Indeed, the playwright extracts wisdom from experiences she had growing up, such as seeing her mother possessed by a spirit. “To do that literally onstage would be vulgar,” Hudes explained. So she transformed her memories into words and then into physical movements that would make sense onstage with the help of the choreographer Ebony Williams. The goal is to create actions that evoke the feeling of being in between universes.


The play also marks Hudes’ directorial debut. She describes the work of a director as one of “community care,” and compares it to a gardener choosing the seeds, planting them, and then nurturing them toward excellence. “Directing is the process,” she said.
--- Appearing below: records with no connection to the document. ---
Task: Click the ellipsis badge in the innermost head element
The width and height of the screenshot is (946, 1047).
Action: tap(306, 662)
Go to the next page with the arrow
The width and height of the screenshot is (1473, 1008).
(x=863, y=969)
“Her rehearsal room feels like home,” said Samora la Perdida, who plays one of Hudes’ alter egos, describing “walls decorated with altars to our ancestors, tables with guava and cheese empanadas from her favorite spot in Washington Heights, a stereo blasting Frankie Ruiz.”


Of Hudes, Rubin-Vega added, “She leads with openhearted professionalism.”


Rethinking the meaning of community and how to affect it is what led Hudes to resume her theater work. After publishing her memoir, she discovered a new community in a world of readers who reacted emotionally to her stories and reminded her of her purpose.


“Quiara is giving our community the opportunity to talk about the raw pain we’ve inherited, not only as women or immigrants but as people,” Sanchez said. “My daughter is a keeper of our lineage, a witness of our experience.”


Although they work in different fields, Hudes said she believes she and her mother have overlapping journeys. “We break through the vines with our machetes, finding our own way, sharing strategies and celebrating triumphs,” Hudes added.


“Quiara accepted her tongue for what it was in order to create a language of her own,” la Perdida said, “a language that shamelessly dances with both her Latina roots and Western canon influences. A language with the rhythms of Chopin and Juan Luis Guerra, inspired by the poetic prose of both Shakespeare and José Rivera.”


After five years away, Hudes said she is enjoying the various pleasures that come with working in the theater again, like being in a room full of Latino artists, her community. She finds it to be utterly therapeutic. “I often crunch up in my seat, kind of like a ball, and then pop up, it’s so much fun to live all these old habits again,” she said.